### What to produce
Give back the full material exactly. Omit no line.

### The records

-*-

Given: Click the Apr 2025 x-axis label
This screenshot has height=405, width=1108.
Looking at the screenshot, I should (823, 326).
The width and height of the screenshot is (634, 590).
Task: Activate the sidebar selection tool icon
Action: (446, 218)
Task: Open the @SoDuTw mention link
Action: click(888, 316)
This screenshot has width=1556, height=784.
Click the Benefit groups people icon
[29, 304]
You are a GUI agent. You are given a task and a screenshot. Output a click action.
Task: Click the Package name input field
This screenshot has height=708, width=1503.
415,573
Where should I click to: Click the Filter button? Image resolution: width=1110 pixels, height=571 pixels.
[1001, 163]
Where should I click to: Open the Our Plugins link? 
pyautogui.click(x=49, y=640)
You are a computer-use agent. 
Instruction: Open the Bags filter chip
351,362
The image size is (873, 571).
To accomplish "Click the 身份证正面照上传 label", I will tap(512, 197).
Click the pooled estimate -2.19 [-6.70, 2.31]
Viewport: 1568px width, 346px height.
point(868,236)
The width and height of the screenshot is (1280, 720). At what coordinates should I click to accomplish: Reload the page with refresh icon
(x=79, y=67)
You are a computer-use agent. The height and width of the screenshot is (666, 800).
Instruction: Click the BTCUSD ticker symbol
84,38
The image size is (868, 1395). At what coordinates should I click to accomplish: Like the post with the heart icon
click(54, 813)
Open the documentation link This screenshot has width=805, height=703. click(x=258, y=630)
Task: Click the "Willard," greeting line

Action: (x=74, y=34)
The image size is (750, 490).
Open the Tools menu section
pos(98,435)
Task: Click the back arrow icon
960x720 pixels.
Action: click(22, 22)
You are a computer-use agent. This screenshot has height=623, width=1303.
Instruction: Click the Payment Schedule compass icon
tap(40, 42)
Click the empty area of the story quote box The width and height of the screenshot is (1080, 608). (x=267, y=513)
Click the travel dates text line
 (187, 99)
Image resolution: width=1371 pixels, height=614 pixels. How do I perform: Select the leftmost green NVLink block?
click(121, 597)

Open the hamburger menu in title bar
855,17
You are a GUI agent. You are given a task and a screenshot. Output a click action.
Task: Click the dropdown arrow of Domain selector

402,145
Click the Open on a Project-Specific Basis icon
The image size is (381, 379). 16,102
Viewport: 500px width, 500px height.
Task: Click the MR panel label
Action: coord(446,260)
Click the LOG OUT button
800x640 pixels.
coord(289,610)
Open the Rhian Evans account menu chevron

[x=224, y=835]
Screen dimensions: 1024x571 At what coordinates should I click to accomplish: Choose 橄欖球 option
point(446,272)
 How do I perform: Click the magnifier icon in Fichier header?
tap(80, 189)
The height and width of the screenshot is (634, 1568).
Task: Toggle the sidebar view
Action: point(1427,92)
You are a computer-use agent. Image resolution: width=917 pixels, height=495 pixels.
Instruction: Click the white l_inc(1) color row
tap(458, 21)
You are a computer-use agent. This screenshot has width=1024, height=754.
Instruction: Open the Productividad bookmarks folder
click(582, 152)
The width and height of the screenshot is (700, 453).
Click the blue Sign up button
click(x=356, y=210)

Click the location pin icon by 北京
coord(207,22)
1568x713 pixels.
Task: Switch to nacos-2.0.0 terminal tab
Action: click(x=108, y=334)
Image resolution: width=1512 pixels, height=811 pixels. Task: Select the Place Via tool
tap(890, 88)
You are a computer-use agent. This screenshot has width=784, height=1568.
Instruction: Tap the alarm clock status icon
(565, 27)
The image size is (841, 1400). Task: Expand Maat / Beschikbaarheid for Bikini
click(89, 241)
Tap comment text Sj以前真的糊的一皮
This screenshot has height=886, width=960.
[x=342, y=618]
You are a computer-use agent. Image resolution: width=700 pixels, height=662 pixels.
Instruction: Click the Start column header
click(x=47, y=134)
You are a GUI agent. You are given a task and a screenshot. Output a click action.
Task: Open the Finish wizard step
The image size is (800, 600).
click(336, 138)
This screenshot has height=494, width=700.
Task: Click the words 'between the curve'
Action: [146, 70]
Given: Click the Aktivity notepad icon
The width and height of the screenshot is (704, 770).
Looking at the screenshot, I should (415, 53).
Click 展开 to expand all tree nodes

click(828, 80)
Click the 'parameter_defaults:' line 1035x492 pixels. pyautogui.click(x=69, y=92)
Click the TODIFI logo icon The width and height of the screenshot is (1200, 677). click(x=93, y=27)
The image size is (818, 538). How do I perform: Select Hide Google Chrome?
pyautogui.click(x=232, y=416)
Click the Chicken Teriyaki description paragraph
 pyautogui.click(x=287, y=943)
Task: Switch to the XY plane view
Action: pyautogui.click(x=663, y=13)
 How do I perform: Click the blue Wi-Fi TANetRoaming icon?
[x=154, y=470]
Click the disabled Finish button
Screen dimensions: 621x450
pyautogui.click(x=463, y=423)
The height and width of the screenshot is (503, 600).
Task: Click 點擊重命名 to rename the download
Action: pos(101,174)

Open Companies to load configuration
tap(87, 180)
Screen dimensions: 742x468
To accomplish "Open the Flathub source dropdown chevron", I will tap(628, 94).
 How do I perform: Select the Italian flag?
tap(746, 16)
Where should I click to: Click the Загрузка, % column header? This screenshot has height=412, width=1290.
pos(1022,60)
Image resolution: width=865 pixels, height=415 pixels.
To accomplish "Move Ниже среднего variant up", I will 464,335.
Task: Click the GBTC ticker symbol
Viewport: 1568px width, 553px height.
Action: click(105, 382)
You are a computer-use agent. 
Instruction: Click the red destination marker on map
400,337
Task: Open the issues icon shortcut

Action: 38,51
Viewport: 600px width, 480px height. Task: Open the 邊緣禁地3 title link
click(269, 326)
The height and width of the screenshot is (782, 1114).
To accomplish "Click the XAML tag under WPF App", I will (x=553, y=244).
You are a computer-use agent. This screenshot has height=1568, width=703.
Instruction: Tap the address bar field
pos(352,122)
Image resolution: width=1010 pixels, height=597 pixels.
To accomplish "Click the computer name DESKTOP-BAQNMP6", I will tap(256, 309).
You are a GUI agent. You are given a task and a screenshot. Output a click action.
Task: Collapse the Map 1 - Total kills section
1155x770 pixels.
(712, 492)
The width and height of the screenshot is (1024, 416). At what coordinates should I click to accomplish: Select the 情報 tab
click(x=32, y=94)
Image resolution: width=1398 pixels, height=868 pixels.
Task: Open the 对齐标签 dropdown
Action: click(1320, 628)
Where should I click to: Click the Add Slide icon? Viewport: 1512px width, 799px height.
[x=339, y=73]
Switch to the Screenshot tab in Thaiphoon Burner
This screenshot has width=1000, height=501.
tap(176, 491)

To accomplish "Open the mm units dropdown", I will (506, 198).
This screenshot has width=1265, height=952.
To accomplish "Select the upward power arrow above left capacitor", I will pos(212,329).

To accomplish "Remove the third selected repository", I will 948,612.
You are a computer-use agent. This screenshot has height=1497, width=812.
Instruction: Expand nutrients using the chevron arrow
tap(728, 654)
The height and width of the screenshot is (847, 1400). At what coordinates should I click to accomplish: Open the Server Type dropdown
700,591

-*-

### Your solution
Given: Click the Apr 2025 x-axis label
This screenshot has height=405, width=1108.
Looking at the screenshot, I should (823, 326).
The width and height of the screenshot is (634, 590).
Task: Activate the sidebar selection tool icon
Action: (446, 218)
Task: Open the @SoDuTw mention link
Action: click(888, 316)
This screenshot has width=1556, height=784.
Click the Benefit groups people icon
[29, 304]
You are a GUI agent. You are given a task and a screenshot. Output a click action.
Task: Click the Package name input field
This screenshot has height=708, width=1503.
415,573
Where should I click to: Click the Filter button? Image resolution: width=1110 pixels, height=571 pixels.
[1001, 163]
Where should I click to: Open the Our Plugins link? 
pyautogui.click(x=49, y=640)
You are a computer-use agent. 
Instruction: Open the Bags filter chip
351,362
The image size is (873, 571).
To accomplish "Click the 身份证正面照上传 label", I will tap(512, 197).
Click the pooled estimate -2.19 [-6.70, 2.31]
Viewport: 1568px width, 346px height.
point(868,236)
The width and height of the screenshot is (1280, 720). At what coordinates should I click to accomplish: Reload the page with refresh icon
(x=79, y=67)
You are a computer-use agent. The height and width of the screenshot is (666, 800).
Instruction: Click the BTCUSD ticker symbol
84,38
The image size is (868, 1395). At what coordinates should I click to accomplish: Like the post with the heart icon
click(54, 813)
Open the documentation link This screenshot has width=805, height=703. click(x=258, y=630)
Task: Click the "Willard," greeting line

Action: (x=74, y=34)
The image size is (750, 490).
Open the Tools menu section
pos(98,435)
Task: Click the back arrow icon
960x720 pixels.
Action: click(22, 22)
You are a computer-use agent. This screenshot has height=623, width=1303.
Instruction: Click the Payment Schedule compass icon
tap(40, 42)
Click the empty area of the story quote box The width and height of the screenshot is (1080, 608). (x=267, y=513)
Click the travel dates text line
 (187, 99)
Image resolution: width=1371 pixels, height=614 pixels. How do I perform: Select the leftmost green NVLink block?
click(121, 597)

Open the hamburger menu in title bar
855,17
You are a GUI agent. You are given a task and a screenshot. Output a click action.
Task: Click the dropdown arrow of Domain selector

402,145
Click the Open on a Project-Specific Basis icon
The image size is (381, 379). 16,102
Viewport: 500px width, 500px height.
Task: Click the MR panel label
Action: coord(446,260)
Click the LOG OUT button
800x640 pixels.
coord(289,610)
Open the Rhian Evans account menu chevron

[x=224, y=835]
Screen dimensions: 1024x571 At what coordinates should I click to accomplish: Choose 橄欖球 option
point(446,272)
 How do I perform: Click the magnifier icon in Fichier header?
tap(80, 189)
The height and width of the screenshot is (634, 1568).
Task: Toggle the sidebar view
Action: point(1427,92)
You are a computer-use agent. Image resolution: width=917 pixels, height=495 pixels.
Instruction: Click the white l_inc(1) color row
tap(458, 21)
You are a computer-use agent. This screenshot has width=1024, height=754.
Instruction: Open the Productividad bookmarks folder
click(582, 152)
The width and height of the screenshot is (700, 453).
Click the blue Sign up button
click(x=356, y=210)

Click the location pin icon by 北京
coord(207,22)
1568x713 pixels.
Task: Switch to nacos-2.0.0 terminal tab
Action: click(x=108, y=334)
Image resolution: width=1512 pixels, height=811 pixels. Task: Select the Place Via tool
tap(890, 88)
You are a computer-use agent. This screenshot has width=784, height=1568.
Instruction: Tap the alarm clock status icon
(565, 27)
The image size is (841, 1400). Task: Expand Maat / Beschikbaarheid for Bikini
click(89, 241)
Tap comment text Sj以前真的糊的一皮
This screenshot has height=886, width=960.
[x=342, y=618]
You are a computer-use agent. Image resolution: width=700 pixels, height=662 pixels.
Instruction: Click the Start column header
click(x=47, y=134)
You are a GUI agent. You are given a task and a screenshot. Output a click action.
Task: Open the Finish wizard step
The image size is (800, 600).
click(336, 138)
This screenshot has height=494, width=700.
Task: Click the words 'between the curve'
Action: [146, 70]
Given: Click the Aktivity notepad icon
The width and height of the screenshot is (704, 770).
Looking at the screenshot, I should (415, 53).
Click 展开 to expand all tree nodes

click(828, 80)
Click the 'parameter_defaults:' line 1035x492 pixels. pyautogui.click(x=69, y=92)
Click the TODIFI logo icon The width and height of the screenshot is (1200, 677). click(x=93, y=27)
The image size is (818, 538). How do I perform: Select Hide Google Chrome?
pyautogui.click(x=232, y=416)
Click the Chicken Teriyaki description paragraph
 pyautogui.click(x=287, y=943)
Task: Switch to the XY plane view
Action: pyautogui.click(x=663, y=13)
 How do I perform: Click the blue Wi-Fi TANetRoaming icon?
[x=154, y=470]
Click the disabled Finish button
Screen dimensions: 621x450
pyautogui.click(x=463, y=423)
The height and width of the screenshot is (503, 600).
Task: Click 點擊重命名 to rename the download
Action: pos(101,174)

Open Companies to load configuration
tap(87, 180)
Screen dimensions: 742x468
To accomplish "Open the Flathub source dropdown chevron", I will tap(628, 94).
 How do I perform: Select the Italian flag?
tap(746, 16)
Where should I click to: Click the Загрузка, % column header? This screenshot has height=412, width=1290.
pos(1022,60)
Image resolution: width=865 pixels, height=415 pixels.
To accomplish "Move Ниже среднего variant up", I will 464,335.
Task: Click the GBTC ticker symbol
Viewport: 1568px width, 553px height.
Action: click(105, 382)
You are a computer-use agent. 
Instruction: Click the red destination marker on map
400,337
Task: Open the issues icon shortcut

Action: 38,51
Viewport: 600px width, 480px height. Task: Open the 邊緣禁地3 title link
click(269, 326)
The height and width of the screenshot is (782, 1114).
To accomplish "Click the XAML tag under WPF App", I will (x=553, y=244).
You are a computer-use agent. This screenshot has height=1568, width=703.
Instruction: Tap the address bar field
pos(352,122)
Image resolution: width=1010 pixels, height=597 pixels.
To accomplish "Click the computer name DESKTOP-BAQNMP6", I will tap(256, 309).
You are a GUI agent. You are given a task and a screenshot. Output a click action.
Task: Collapse the Map 1 - Total kills section
1155x770 pixels.
(712, 492)
The width and height of the screenshot is (1024, 416). At what coordinates should I click to accomplish: Select the 情報 tab
click(x=32, y=94)
Image resolution: width=1398 pixels, height=868 pixels.
Task: Open the 对齐标签 dropdown
Action: click(1320, 628)
Where should I click to: Click the Add Slide icon? Viewport: 1512px width, 799px height.
[x=339, y=73]
Switch to the Screenshot tab in Thaiphoon Burner
This screenshot has width=1000, height=501.
tap(176, 491)

To accomplish "Open the mm units dropdown", I will (506, 198).
This screenshot has width=1265, height=952.
To accomplish "Select the upward power arrow above left capacitor", I will pos(212,329).

To accomplish "Remove the third selected repository", I will 948,612.
You are a computer-use agent. This screenshot has height=1497, width=812.
Instruction: Expand nutrients using the chevron arrow
tap(728, 654)
The height and width of the screenshot is (847, 1400). At what coordinates should I click to accomplish: Open the Server Type dropdown
700,591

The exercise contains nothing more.